- **THINGS TO DO**
A) Translate into Spanish this sentence from the passage about The Snail with the Right Heart: "Snails with left-spiraling shells are a one-in-a-million rarity, and the search for a mate for Jeremy became a British media sensation."
B) From the passage about The Snail with the Right Heart, set down the words starting at "The Snail with the Right Heart is" and ending at "beauty and resilience.", with no changes.
C) The opening sentence of the passage about The Snail with the Right Heart names the concepts the story is about. List every one of them.

- **TEXT PASSAGE**
=-=-=-=-=

The Snail with the Right Heart is a story about time and chance, genetics and gender, love and death, evolution and infinity—concepts often too abstract for the human mind to fathom, often more accessible to the young imagination; concepts made fathomable in the concrete, finite life of one tiny, unusual creature dwelling in a pile of compost amid an English garden. Emerging from this singular life is a lyrical universal invitation not to mistake difference for defect and to welcome, across the accordion scales of time and space, diversity as the wellspring of the universe’s beauty and resilience.
This boldly illustrated book about evolution for children features a large gatefold that opens up to immerse readers in the story and will help kids understand that nature is all about differentiation and that being different is beautiful.
Praise for The Snail with the Right Heart
? A Kirkus Best Book of 2021: A Best Informational Picture Book ? ? A Spirituality & Practice Best Spiritual Book of 2021 ? "Of all the devices for communicating information, my favorite is the narrative: humanity’s psychological carry-on bag, in use since we huddled around our first fires. It can hold both factual information and ideas, real and imagined aspects of human experience. The Snail with the Right Heart tells the extraordinary true story of Jeremy, the lefty snail. Snails with left-spiraling shells are a one-in-a-million rarity, and the search for a mate for Jeremy became a British media sensation. Popova's lyrical retelling and Ping Zhu's simple, charming artwork add so much to an already marvelous story, introducing readers to the genetic significance of Jeremy's rare mutation and to the concept of deep time (and how life exists within it)."
The New York Times
STARRED REVIEW! ? "A poetic introduction to evolution, mutation, and the necessary reproduction to achieve both along the way. Author Popova takes readers on a journey through time, beginning with the emergence of single-celled organisms and ending on another one-in-a-million chance: a potential future snail with a particular, rare recessive gene. Gentle, lyrical text briefly outlines the evolution of modern life on Earth before introducing Jeremy, a common garden snail with a rare left-spiraling shell, found by chance by a human scientist who had recently listened to a snail researcher on the radio... Zhu's soft, opaque illustrations of life on Earth, prehistoric and modern, micro and macro, are sure to enchant readers of all ages. The oversized trim allows her to play up the snail's tininess in long perspectives, and close-ups are luscious; both enhance the narration's sense of playful awe. A story as charmingly mesmerizing as a silvery snail's trail on a summer morning."

=-=-=-=-=

- **SUPPLIED RECORDS**

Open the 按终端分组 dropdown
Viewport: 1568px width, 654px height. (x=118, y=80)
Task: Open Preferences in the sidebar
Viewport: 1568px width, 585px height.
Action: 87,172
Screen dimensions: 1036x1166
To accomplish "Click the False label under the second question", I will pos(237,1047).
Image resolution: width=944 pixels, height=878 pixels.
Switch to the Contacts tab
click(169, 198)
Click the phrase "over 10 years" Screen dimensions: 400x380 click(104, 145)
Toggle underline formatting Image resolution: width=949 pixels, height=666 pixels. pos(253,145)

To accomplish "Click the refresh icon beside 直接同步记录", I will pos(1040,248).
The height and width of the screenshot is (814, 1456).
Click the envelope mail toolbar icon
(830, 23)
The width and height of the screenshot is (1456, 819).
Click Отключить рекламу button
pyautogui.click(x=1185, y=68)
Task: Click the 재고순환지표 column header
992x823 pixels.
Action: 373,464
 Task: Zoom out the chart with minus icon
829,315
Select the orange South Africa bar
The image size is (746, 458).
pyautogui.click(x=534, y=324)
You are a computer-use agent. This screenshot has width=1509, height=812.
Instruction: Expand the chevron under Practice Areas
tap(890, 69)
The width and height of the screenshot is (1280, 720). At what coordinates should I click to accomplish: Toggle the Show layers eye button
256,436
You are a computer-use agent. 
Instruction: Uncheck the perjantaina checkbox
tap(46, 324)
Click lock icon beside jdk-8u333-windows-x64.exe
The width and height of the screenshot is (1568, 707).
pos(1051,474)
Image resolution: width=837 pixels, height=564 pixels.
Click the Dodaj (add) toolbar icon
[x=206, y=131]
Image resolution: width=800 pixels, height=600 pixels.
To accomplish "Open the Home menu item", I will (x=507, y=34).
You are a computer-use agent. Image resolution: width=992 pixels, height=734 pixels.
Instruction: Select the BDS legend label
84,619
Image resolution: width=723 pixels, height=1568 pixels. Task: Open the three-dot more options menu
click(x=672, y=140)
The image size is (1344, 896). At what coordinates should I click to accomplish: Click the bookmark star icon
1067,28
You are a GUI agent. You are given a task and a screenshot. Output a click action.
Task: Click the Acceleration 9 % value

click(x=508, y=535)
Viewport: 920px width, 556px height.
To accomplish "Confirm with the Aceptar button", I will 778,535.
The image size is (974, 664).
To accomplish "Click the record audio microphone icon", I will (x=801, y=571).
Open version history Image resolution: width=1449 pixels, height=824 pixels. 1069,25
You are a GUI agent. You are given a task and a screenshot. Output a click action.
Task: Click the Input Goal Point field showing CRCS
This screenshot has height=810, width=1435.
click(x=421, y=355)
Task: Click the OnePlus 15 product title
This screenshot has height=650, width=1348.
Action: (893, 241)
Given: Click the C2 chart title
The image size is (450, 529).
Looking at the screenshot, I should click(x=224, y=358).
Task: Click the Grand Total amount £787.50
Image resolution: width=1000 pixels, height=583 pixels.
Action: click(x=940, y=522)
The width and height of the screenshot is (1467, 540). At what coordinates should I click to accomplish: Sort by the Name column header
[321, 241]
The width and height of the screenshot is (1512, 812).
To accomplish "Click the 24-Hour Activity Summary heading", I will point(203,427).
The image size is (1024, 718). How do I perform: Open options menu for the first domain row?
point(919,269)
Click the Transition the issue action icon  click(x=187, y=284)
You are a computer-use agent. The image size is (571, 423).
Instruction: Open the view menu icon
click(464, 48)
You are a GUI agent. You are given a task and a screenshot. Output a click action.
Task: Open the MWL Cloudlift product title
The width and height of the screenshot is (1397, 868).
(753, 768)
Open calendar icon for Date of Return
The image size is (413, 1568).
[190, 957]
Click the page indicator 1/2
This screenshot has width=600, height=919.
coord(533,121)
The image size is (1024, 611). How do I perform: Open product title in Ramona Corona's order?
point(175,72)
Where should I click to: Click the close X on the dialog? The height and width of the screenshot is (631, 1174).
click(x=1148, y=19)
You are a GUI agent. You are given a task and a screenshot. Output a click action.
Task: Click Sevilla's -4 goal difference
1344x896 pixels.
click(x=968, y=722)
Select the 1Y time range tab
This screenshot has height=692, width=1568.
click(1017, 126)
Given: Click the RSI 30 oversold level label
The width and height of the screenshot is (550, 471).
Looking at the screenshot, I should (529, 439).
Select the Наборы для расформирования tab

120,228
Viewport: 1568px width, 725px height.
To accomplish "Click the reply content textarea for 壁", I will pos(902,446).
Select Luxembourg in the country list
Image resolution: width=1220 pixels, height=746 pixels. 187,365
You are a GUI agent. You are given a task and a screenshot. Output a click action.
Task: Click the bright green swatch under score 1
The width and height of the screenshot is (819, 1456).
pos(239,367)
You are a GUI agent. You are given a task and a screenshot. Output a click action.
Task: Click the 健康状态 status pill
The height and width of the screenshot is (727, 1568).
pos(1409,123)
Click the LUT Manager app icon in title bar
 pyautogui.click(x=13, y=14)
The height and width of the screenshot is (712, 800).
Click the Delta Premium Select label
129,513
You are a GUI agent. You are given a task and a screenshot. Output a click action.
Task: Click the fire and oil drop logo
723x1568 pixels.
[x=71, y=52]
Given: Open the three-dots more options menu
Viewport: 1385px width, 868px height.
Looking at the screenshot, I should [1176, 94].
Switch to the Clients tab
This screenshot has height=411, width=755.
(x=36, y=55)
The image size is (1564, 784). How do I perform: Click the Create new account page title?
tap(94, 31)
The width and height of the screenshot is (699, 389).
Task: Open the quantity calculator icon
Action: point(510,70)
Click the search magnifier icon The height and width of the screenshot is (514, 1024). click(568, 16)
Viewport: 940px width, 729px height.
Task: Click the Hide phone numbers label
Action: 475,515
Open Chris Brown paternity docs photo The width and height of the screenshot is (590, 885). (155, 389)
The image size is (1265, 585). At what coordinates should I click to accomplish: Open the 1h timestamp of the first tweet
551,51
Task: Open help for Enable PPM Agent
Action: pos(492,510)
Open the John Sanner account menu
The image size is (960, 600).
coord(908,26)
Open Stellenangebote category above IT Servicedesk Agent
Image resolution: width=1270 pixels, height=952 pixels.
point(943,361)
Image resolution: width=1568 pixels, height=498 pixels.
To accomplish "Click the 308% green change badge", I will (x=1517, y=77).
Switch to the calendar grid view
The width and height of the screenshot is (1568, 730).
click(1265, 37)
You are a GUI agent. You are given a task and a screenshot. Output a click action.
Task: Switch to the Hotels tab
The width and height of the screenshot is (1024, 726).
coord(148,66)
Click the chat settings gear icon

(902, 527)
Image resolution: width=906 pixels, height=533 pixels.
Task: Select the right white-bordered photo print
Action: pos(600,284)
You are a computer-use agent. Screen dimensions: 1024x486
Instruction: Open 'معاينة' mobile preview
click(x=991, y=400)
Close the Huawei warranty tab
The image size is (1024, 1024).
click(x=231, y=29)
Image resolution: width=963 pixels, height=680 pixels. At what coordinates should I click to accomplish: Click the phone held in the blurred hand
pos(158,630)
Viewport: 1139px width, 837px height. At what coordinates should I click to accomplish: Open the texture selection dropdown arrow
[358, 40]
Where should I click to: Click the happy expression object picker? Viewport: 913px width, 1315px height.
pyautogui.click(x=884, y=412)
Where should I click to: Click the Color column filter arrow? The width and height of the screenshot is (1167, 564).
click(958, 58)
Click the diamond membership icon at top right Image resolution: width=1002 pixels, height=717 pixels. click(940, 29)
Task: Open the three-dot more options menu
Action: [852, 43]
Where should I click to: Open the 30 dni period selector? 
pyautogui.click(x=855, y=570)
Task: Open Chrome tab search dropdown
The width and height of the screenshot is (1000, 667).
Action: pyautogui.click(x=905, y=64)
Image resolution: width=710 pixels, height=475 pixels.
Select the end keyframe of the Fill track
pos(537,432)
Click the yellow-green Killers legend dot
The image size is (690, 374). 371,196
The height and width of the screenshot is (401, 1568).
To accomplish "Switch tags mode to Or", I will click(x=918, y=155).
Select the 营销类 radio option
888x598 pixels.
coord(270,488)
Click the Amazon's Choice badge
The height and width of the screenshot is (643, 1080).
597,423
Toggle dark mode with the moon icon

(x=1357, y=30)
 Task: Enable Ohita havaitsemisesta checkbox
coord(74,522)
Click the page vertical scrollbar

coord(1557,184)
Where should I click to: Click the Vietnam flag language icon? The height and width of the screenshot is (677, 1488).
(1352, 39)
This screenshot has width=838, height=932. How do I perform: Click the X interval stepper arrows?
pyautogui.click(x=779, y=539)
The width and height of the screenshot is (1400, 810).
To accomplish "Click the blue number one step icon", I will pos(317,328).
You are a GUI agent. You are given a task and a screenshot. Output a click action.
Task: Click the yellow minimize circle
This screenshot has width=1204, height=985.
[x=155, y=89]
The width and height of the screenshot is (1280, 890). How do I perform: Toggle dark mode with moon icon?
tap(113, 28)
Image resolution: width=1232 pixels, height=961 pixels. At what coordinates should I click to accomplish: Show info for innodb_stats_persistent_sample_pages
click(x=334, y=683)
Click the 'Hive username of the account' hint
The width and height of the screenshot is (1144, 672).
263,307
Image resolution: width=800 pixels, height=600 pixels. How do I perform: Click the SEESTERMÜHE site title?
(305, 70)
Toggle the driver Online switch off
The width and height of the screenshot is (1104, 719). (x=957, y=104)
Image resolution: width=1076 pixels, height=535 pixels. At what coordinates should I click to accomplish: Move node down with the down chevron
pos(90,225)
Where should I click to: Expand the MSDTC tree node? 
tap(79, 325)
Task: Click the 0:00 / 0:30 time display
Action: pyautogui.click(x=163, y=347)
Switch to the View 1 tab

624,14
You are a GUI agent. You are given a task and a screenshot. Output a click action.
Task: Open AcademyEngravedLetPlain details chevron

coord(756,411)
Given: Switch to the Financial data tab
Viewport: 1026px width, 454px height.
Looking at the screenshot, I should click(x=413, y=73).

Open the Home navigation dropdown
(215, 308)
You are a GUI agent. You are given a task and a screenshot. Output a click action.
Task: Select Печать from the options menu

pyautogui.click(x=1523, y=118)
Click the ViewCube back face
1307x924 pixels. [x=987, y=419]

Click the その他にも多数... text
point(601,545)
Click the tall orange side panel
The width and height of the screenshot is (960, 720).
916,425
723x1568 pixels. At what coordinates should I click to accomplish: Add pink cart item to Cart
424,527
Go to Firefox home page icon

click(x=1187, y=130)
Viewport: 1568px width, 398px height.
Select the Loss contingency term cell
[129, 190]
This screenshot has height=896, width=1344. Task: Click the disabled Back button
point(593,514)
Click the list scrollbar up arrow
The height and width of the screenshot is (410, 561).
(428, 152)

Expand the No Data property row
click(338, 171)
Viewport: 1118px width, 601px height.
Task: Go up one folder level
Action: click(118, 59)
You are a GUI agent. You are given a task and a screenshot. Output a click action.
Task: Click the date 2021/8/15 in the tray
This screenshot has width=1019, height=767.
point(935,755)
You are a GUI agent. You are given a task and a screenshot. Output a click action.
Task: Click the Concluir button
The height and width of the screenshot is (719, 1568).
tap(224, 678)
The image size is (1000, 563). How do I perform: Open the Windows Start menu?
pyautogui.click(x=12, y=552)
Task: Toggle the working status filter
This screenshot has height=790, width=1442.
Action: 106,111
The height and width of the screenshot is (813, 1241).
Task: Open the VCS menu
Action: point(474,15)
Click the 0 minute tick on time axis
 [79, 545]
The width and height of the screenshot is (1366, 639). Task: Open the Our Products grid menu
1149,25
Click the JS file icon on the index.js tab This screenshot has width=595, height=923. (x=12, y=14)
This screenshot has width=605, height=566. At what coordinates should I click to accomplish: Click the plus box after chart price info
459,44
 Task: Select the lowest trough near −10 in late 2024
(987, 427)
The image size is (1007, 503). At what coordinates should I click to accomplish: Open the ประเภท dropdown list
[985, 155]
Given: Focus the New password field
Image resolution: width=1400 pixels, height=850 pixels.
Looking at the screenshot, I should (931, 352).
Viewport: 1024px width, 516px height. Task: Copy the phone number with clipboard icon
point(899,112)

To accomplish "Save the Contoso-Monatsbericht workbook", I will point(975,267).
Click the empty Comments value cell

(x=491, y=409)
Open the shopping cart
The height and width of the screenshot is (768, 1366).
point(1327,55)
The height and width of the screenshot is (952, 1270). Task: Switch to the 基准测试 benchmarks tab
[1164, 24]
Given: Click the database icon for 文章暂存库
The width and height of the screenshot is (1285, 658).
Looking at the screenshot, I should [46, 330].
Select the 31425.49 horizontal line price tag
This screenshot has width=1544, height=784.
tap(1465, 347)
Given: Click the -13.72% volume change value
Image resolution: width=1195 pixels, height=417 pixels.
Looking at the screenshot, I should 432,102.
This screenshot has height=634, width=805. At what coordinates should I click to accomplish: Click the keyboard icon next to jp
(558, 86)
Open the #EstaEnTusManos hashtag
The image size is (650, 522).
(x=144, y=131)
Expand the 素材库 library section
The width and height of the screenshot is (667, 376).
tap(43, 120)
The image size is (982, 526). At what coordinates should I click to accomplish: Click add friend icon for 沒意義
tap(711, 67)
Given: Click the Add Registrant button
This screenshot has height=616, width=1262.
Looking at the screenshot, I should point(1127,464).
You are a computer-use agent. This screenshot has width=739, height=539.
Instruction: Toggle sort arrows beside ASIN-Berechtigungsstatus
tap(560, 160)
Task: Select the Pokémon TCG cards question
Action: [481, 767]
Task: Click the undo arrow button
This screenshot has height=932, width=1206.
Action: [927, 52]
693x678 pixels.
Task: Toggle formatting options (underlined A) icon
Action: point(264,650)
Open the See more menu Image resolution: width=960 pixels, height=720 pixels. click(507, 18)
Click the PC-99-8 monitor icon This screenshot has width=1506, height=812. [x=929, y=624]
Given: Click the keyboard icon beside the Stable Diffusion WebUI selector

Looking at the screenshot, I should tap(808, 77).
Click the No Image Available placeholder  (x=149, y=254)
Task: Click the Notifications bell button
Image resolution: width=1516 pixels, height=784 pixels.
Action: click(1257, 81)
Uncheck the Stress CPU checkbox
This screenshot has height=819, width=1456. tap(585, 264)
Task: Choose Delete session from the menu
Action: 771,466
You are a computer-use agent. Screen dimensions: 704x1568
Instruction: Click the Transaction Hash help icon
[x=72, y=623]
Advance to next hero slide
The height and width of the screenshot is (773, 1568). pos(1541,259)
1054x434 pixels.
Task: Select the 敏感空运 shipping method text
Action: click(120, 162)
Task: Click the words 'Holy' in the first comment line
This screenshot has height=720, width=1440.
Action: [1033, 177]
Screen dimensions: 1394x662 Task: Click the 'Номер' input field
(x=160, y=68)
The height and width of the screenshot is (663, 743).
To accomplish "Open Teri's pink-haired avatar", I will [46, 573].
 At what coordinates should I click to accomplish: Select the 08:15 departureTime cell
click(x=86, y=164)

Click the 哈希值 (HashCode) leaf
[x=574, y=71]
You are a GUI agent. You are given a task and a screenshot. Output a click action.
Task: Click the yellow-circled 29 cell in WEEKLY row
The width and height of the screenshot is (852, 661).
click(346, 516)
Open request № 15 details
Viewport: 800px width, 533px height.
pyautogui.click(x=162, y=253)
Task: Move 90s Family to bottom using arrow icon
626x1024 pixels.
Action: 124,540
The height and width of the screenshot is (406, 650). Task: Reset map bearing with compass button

=-=-=-=-=

- **EXERCISE ANSWERS**
A) Los caracoles con conchas que giran hacia la izquierda son una rareza de uno entre un millón, y la búsqueda de una pareja para Jeremy se convirtió en una sensación mediática británica.

B)
The Snail with the Right Heart is a story about time and chance, genetics and gender, love and death, evolution and infinity—concepts often too abstract for the human mind to fathom, often more accessible to the young imagination; concepts made fathomable in the concrete, finite life of one tiny, unusual creature dwelling in a pile of compost amid an English garden. Emerging from this singular life is a lyrical universal invitation not to mistake difference for defect and to welcome, across the accordion scales of time and space, diversity as the wellspring of the universe’s beauty and resilience.

C) time, chance, genetics, gender, love, death, evolution, infinity